**Provided passage:**
Olof Persson

Personal information
- Full name: Olof Gösta Anton Persson
- Date of birth: 5 May 1978 (age 48)
- Place of birth: Malmö, Sweden
- Height: 1.87 m (6 ft 2 in)
- Position: Centre-back

Team information
- Current team: Malmö FF (assistant coach)

Senior career*
- Years: Team / Apps / (Gls)
- 1995: Oxie IF
- 1995–2001: Malmö FF / 103 / (8)
- 2002: FC Tirol / 4 / (0)
- 2002–2006: Malmö FF / 107 / (3)
- 2006–2008: AGF / 0 / (0)
- Total:  / 214 / (11)

International career
- 1993–1994: Sweden U17 / 14 / (2)
- 1995: Sweden U19 / 7 / (0)
- 1997–1999: Sweden U21 / 15 / (0)
- 2001–2006: Sweden / 4 / (0)

Managerial career
- 2009–2010: FC Rosengård (assistant coach)
- 2010–2012: FC Rosengård
- 2012–2013: FC Höllviken
- 2014–: Malmö FF (assistant coach)

= Olof Persson =

Swedish footballer (born 1978)

Olof Gösta Anton Persson (born 5 May 1978) is a Swedish football manager and the current assistant coach of Malmö FF in Allsvenskan. Persson also played professionally as a central defender, most notably for Malmö FF. A full international between 2001 and 2006, he won four caps for the Sweden national team.

**Short exercise:**
In the Olof Persson profile, how many caps did Persson win for the Sweden national team? The listing below is separate from the Olof Persson profile.

**Record excerpts:**
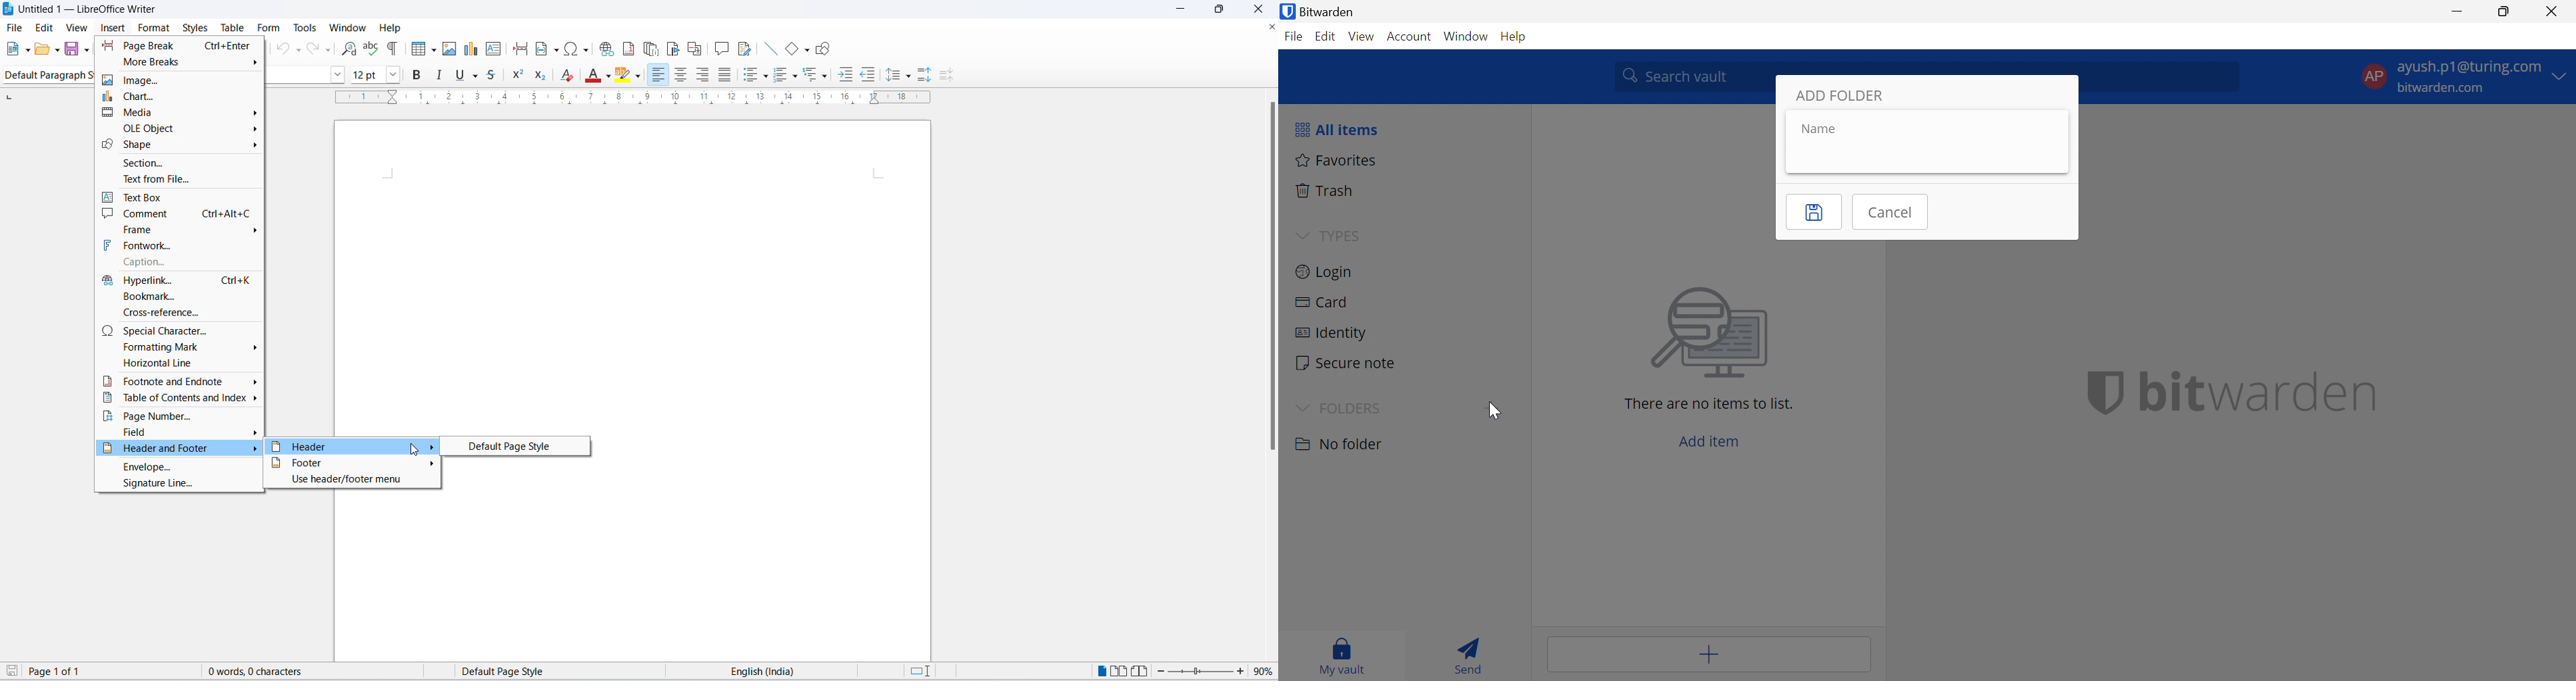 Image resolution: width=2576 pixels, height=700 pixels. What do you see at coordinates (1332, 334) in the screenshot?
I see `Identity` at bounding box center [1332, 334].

==

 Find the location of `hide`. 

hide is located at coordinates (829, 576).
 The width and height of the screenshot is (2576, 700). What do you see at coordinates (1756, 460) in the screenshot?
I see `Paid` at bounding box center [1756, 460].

**The result:**
Four caps.